9. On ground No. 1, an objection challenging the standing of the suit was raised. In essence, the objection was to the effect that the suit was fatally defective and a nullity because that the fatally defective Application by the Applicant is consisted of a Draft Amended Defence and Counterclaim with respect to which leave had not been given and or allowed to the former Director and hence the Application is based on a pleading that is not properly on record contrary to Order 8 Rule 3 of the Civil Procedure Act. Therefore, they contended that this Court lacked jurisdiction to entertain the application.
10. Article 159(2)(d) of the Constitution of Kenya mandates courts to administer justice without undue regard to procedural technicalities.

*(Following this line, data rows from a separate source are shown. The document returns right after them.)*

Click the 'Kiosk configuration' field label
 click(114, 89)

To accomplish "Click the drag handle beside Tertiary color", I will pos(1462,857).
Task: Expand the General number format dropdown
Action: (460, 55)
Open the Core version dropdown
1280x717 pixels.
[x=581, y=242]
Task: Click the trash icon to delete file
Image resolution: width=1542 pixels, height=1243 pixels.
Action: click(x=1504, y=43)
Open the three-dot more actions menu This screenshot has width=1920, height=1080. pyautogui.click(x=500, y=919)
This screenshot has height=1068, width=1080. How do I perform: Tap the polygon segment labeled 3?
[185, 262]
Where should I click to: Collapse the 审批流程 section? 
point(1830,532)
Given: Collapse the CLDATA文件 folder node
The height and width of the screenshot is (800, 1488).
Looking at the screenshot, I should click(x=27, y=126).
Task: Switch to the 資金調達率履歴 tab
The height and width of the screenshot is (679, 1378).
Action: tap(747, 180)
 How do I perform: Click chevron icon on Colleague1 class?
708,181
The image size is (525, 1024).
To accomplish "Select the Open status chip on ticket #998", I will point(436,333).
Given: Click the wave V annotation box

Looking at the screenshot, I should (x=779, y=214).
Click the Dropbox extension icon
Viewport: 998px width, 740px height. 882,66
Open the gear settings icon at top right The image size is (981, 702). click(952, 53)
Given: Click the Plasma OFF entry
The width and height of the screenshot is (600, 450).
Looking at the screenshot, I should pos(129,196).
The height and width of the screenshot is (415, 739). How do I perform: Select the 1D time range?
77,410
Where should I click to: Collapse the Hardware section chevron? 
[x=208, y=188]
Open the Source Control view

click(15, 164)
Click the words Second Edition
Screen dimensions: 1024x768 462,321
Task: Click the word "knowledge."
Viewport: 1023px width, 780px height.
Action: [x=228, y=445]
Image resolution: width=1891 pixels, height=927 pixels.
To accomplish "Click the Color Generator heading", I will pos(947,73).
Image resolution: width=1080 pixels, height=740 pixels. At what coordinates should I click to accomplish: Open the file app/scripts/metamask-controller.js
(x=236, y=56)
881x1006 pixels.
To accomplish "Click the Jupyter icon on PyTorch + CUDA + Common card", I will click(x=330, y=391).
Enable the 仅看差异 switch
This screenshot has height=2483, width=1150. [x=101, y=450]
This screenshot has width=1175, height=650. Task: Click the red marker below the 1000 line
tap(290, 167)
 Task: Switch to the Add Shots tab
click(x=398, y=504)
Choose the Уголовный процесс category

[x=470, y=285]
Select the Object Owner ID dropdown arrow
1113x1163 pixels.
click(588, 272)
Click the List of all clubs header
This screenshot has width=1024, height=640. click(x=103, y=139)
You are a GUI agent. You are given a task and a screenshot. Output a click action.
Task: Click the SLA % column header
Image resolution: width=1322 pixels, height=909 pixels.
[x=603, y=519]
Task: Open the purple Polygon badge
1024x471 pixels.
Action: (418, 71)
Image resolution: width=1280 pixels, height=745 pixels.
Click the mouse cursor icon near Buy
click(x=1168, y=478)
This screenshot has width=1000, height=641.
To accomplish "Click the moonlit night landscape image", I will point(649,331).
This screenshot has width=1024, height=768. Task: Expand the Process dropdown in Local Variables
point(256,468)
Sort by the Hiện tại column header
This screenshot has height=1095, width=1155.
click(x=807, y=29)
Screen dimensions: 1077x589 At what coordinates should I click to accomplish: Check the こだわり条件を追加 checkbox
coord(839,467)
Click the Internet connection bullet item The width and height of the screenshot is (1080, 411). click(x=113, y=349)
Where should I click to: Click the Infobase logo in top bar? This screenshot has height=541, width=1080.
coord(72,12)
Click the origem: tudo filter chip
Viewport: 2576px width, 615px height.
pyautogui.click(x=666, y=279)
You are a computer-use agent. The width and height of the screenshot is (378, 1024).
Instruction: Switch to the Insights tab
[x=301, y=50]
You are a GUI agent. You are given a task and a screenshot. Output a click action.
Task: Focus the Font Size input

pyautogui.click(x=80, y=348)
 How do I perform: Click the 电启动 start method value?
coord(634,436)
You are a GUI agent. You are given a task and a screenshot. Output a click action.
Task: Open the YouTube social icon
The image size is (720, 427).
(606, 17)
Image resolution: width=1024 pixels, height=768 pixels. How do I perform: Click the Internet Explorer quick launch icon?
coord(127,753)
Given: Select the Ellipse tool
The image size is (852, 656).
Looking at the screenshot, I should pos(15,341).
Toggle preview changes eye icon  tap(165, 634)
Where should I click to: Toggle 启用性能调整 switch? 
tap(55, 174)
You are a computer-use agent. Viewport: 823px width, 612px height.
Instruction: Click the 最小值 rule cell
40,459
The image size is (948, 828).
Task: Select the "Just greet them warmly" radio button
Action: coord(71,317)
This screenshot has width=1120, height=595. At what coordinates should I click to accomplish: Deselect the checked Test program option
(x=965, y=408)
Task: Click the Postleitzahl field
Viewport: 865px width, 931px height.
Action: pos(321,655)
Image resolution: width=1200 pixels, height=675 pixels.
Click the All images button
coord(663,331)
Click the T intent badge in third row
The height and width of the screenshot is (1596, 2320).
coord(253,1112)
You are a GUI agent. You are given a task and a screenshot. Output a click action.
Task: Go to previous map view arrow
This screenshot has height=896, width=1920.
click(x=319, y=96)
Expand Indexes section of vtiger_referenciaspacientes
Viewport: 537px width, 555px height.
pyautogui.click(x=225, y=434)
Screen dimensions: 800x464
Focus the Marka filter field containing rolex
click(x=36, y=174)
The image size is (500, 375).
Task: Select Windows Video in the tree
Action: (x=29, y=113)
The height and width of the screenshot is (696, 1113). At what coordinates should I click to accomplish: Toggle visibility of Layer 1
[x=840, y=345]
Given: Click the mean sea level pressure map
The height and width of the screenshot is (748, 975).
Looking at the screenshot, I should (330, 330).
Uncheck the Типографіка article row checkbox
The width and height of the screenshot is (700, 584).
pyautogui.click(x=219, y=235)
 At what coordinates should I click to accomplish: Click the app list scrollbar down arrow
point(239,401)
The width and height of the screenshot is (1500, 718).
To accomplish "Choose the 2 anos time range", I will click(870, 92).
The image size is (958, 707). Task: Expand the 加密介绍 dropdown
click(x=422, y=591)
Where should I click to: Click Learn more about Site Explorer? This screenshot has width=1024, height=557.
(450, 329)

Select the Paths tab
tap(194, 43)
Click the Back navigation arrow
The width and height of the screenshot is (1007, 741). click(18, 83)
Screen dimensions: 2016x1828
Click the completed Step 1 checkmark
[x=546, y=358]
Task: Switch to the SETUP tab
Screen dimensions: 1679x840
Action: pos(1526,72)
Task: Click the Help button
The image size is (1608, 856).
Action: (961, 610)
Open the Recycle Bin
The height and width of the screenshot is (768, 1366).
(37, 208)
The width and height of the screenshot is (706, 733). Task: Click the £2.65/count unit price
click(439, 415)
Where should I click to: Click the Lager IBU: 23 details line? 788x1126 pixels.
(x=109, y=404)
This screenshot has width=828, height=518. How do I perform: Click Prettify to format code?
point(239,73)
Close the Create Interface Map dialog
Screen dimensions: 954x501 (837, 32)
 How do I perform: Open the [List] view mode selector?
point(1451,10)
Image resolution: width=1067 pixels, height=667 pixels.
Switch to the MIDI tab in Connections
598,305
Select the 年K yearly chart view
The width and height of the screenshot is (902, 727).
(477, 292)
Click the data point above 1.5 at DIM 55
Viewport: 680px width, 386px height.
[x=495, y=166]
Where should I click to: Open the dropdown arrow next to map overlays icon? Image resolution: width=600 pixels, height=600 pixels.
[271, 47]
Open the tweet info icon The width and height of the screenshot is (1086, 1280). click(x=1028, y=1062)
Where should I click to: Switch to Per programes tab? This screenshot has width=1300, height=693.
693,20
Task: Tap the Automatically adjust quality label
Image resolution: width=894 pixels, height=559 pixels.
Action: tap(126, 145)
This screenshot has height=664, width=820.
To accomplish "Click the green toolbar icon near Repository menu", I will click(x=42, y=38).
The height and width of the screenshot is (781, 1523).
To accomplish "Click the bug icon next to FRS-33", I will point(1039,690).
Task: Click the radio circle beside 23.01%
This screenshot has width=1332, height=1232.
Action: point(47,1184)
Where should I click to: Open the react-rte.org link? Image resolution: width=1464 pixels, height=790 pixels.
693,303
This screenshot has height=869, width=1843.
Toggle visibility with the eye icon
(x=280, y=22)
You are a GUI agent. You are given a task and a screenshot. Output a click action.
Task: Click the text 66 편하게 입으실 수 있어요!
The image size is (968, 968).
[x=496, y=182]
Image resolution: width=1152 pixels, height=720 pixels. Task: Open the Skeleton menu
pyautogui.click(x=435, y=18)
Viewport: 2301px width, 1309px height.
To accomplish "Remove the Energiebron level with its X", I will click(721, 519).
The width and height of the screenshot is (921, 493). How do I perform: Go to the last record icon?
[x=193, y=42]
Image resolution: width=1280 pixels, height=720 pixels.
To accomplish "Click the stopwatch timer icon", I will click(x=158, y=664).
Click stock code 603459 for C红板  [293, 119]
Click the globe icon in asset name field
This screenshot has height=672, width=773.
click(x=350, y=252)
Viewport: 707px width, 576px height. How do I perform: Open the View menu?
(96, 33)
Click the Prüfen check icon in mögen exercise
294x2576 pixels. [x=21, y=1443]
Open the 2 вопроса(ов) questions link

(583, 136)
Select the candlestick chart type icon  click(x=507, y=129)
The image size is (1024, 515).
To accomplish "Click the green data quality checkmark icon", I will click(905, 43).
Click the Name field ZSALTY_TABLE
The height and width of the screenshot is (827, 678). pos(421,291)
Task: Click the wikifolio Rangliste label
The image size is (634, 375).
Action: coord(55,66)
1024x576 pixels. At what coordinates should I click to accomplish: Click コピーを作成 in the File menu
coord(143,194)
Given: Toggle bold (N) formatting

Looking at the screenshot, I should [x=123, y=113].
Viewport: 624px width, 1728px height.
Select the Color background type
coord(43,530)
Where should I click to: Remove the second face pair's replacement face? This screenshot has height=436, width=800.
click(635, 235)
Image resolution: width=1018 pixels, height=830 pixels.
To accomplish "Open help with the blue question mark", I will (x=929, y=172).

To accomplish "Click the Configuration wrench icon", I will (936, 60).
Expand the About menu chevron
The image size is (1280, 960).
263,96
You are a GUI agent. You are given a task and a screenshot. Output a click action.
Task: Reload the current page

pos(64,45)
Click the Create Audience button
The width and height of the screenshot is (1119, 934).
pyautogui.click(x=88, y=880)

However, the record reveals that the said amended Defence and Counterclaim in question was properly filed before the lower court pursuant to a Court Order issued on 12/01/2022. The Applicant had been granted leave to do the same.
11. On ground No. 2, from the description of Preliminary Objection in the Mukisa Biscuits case (supra) and given that an issues of locus standi is a point of law that touches on jurisdiction of the Court and that it should be resolved at the earliest opportunity, it does not involve ascertaining of facts, then the instant Notice of Preliminary Objection as raised by the 1st and 2nd Respondents meets the test of what amounts to a Preliminary Objection. It raises pure points of law, and it can be determined without ascertainment of facts from elsewhere but from the pleadings. Consequently, the Court finds and holds that the ground No. 2 of the Notice of Preliminary Objection as filed by the 1st and 2nd Respondents is a Preliminary Objection as per the Mukisa Biscuits case (supra). The Court will then determine whether the Preliminary Objection on jurisdiction is merited.
12. In the case of Law Society of Kenya -vs- Commissioner of Lands & Others, Nakuru High Court Civil Case No.464 of 2000, the Court held that ;-“Locus Standi signifies a right to be heard, A person must have sufficiency of interest to sustain his standing to sue in Court of Law”.Further in the case of Alfred Njau and Others -vs- City Council of Nairobi( 1982) KAR 229, the Court also held that;-““the term Locus Standi means a right to appear in Court and conversely to say that a person has no Locus Standi means that he has no right to appear or be heard in such and such proceedings”.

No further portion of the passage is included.